Extracted entries ▸
-------
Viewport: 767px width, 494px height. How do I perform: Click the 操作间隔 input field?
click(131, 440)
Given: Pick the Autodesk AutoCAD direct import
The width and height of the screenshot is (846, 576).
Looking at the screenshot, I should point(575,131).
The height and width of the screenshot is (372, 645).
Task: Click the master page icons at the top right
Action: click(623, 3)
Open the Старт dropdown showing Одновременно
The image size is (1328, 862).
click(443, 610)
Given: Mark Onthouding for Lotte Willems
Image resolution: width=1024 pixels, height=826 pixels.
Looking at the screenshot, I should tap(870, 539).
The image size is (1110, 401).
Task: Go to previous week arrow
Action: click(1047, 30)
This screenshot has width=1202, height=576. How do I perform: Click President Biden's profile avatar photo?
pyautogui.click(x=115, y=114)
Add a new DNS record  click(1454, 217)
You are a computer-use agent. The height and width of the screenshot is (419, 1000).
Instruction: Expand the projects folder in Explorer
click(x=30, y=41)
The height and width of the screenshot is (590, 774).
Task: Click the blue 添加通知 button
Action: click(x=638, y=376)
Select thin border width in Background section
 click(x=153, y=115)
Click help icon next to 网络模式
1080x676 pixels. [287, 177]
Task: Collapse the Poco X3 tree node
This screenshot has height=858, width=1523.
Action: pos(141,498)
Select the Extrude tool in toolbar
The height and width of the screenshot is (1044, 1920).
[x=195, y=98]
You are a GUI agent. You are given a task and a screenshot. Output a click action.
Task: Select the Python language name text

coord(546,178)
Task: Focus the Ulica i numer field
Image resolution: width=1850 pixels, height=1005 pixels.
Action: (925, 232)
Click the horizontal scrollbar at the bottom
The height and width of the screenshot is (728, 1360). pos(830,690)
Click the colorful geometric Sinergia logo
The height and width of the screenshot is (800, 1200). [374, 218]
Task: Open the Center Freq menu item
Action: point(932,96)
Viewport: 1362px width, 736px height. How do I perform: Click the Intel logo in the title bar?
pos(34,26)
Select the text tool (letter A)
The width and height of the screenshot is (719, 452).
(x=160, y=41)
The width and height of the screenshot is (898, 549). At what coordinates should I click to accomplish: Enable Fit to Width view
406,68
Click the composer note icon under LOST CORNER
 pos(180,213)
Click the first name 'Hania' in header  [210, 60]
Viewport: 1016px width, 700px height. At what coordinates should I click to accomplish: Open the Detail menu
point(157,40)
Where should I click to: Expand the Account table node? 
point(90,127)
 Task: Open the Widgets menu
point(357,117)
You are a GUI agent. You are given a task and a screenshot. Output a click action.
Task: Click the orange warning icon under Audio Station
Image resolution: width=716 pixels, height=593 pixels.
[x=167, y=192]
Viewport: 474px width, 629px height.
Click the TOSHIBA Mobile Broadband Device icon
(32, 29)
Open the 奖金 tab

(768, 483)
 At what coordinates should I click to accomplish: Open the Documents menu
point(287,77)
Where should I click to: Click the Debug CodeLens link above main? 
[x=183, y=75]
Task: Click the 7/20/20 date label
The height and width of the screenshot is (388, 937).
-------
Where the records above contain a line with "The width and height of the screenshot is (719, 452).", repeat that line and each later line through the end, exactly, and nothing more.

Your response ▸
The width and height of the screenshot is (719, 452).
(x=160, y=41)
The width and height of the screenshot is (898, 549). At what coordinates should I click to accomplish: Enable Fit to Width view
406,68
Click the composer note icon under LOST CORNER
 pos(180,213)
Click the first name 'Hania' in header  [210, 60]
Viewport: 1016px width, 700px height. At what coordinates should I click to accomplish: Open the Detail menu
point(157,40)
Where should I click to: Expand the Account table node? 
point(90,127)
 Task: Open the Widgets menu
point(357,117)
You are a GUI agent. You are given a task and a screenshot. Output a click action.
Task: Click the orange warning icon under Audio Station
Image resolution: width=716 pixels, height=593 pixels.
[x=167, y=192]
Viewport: 474px width, 629px height.
Click the TOSHIBA Mobile Broadband Device icon
(32, 29)
Open the 奖金 tab

(768, 483)
 At what coordinates should I click to accomplish: Open the Documents menu
point(287,77)
Where should I click to: Click the Debug CodeLens link above main? 
[x=183, y=75]
Task: Click the 7/20/20 date label
The height and width of the screenshot is (388, 937).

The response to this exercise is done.